INSTRUÇÕES DO EXERCÍCIO –
A - Transcreva do texto sobre crises convulsivas na infância o trecho que vai de "Os primeiros anos" até "como modelo animal.", inclusive.
B - Reescreva de forma mais concisa o parágrafo do texto sobre crises convulsivas na infância que começa por "Outra descoberta bastante intrigante", mantendo seus fatos principais.
C - Responda às perguntas abaixo com base no texto sobre crises convulsivas na infância, marcando cada resposta com o mesmo número da pergunta:
(i) Que animais foram usados como modelo no estudo?
(ii) Em que periódico o estudo foi publicado?
(iii) Segundo Ruggiero, que níveis de plasticidade levam a prejuízos cognitivos?

Os primeiros anos de vida são cruciais para o desenvolvimento adequado e a maturação do cérebro. Perturbações cerebrais nessa fase, como lesões, infecções, estresse ou desnutrição, podem afetar profundamente a função cerebral e o comportamento por toda a vida. Crises convulsivas são as ocorrências neurológicas mais comuns nessa idade e constituem fatores de risco significativos para a incidência de distúrbios do neurodesenvolvimento, como autismo, Transtorno de Déficit de Atenção com Hiperatividade (TDAH) e deficiência intelectual, bem como de esquizofrenia e epilepsia.
Estudo realizado na Faculdade de Medicina de Ribeirão Preto (FMRP) da USP com apoio da FAPESP investigou a neurobiologia dos efeitos comportamentais decorrentes de crises convulsivas na infância, utilizando roedores como modelo animal.
Liderado pelo pesquisador Rafael Naime Ruggiero, sob supervisão do professor João Pereira Leite, o estudo contou com a colaboração de cientistas da Universidade Federal de São Paulo (Unifesp) e da Universidade Federal de Minas Gerais (UFMG). E foi publicado no periódico eLife.
Além da neuroinflamação, os pesquisadores observaram uma relação inesperada entre a neuroplasticidade (isto é, a capacidade de o cérebro se modificar) e a cognição. “Embora contássemos com essa relação, verificamos que o fortalecimento das conexões neurais decorrentes das crises na infância é ainda mais exagerado do que supúnhamos, sugerindo um nível alto de neuroplasticidade. Vale ressaltar que tanto pouca quanto muita plasticidade levam a prejuízos cognitivos. Além de déficits de atenção e memória, essa facilidade em fortalecer conexões neurais pode explicar o maior risco de que indivíduos que sofreram convulsões na infância desenvolvam epilepsia na idade adulta”, informa Ruggiero.
Outra descoberta bastante intrigante foi a de que, em indivíduos que sofreram crises na infância, a atividade cerebral em estado ativo de vigília apresenta uma semelhança acima da esperada com a atividade cerebral durante o sono REM [sigla decorrente da expressão em língua inglesa rapid eye movement, ou movimento rápido dos olhos]. “Como o sono REM é o estágio em que ocorrem os sonhos mais vívidos, essa semelhança poderia explicar processamentos sensoriais atípicos, que ocorrem especialmente na esquizofrenia”, afirma Danilo Benette Marques, coautor do artigo. Ele e colaboradores associam essa condição a um excesso de dopamina.

DADOS FORNECIDOS –
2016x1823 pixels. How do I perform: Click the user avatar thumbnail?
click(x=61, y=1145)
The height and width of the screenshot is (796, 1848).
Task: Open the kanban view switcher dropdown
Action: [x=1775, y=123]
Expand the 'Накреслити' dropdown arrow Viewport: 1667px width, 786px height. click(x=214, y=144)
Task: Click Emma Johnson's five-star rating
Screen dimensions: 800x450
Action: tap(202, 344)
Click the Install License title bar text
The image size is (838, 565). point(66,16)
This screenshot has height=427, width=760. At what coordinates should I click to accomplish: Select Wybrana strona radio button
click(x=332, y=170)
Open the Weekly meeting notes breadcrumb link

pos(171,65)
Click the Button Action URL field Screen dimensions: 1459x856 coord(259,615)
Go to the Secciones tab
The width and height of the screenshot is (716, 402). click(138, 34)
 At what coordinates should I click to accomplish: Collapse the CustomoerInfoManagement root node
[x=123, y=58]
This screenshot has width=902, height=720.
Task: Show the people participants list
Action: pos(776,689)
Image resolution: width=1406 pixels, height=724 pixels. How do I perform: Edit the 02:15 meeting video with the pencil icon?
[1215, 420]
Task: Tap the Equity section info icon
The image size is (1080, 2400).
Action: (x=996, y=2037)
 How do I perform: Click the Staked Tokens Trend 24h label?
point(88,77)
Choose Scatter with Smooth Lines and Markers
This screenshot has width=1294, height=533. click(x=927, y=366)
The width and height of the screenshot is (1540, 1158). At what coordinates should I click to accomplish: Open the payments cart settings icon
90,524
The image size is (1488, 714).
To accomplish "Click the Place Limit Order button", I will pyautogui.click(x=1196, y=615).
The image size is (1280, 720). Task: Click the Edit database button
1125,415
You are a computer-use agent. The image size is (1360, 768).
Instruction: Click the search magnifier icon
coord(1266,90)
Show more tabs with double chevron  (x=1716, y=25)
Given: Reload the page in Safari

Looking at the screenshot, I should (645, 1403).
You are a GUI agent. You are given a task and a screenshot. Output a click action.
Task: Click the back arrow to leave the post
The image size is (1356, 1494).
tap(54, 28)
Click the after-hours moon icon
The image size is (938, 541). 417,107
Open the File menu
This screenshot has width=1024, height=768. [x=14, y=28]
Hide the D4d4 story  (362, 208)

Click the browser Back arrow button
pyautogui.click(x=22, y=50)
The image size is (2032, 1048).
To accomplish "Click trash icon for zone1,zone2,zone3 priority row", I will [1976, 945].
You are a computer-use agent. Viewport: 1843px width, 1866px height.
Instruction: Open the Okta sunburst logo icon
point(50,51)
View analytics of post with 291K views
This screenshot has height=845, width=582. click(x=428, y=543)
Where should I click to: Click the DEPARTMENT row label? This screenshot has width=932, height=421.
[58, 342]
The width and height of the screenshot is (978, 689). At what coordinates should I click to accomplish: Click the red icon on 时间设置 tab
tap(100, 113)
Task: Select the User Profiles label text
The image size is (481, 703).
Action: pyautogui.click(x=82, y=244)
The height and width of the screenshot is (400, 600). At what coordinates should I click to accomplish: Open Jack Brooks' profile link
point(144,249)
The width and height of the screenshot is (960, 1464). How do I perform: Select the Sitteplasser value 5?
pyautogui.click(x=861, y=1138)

RESPOSTAS POR ITEM –
A -
Os primeiros anos de vida são cruciais para o desenvolvimento adequado e a maturação do cérebro. Perturbações cerebrais nessa fase, como lesões, infecções, estresse ou desnutrição, podem afetar profundamente a função cerebral e o comportamento por toda a vida. Crises convulsivas são as ocorrências neurológicas mais comuns nessa idade e constituem fatores de risco significativos para a incidência de distúrbios do neurodesenvolvimento, como autismo, Transtorno de Déficit de Atenção com Hiperatividade (TDAH) e deficiência intelectual, bem como de esquizofrenia e epilepsia.
Estudo realizado na Faculdade de Medicina de Ribeirão Preto (FMRP) da USP com apoio da FAPESP investigou a neurobiologia dos efeitos comportamentais decorrentes de crises convulsivas na infância, utilizando roedores como modelo animal.

B - Outra descoberta foi que, em indivíduos que tiveram crises na infância, a atividade cerebral em vigília se assemelha mais do que o esperado à do sono REM (movimento rápido dos olhos). Para Danilo Benette Marques, coautor do artigo, como o sono REM é o estágio dos sonhos mais vívidos, essa semelhança poderia explicar processamentos sensoriais atípicos, sobretudo na esquizofrenia. Ele e colaboradores associam essa condição a um excesso de dopamina.

C -
(i) Roedores.
(ii) No periódico eLife.
(iii) Tanto pouca quanto muita plasticidade.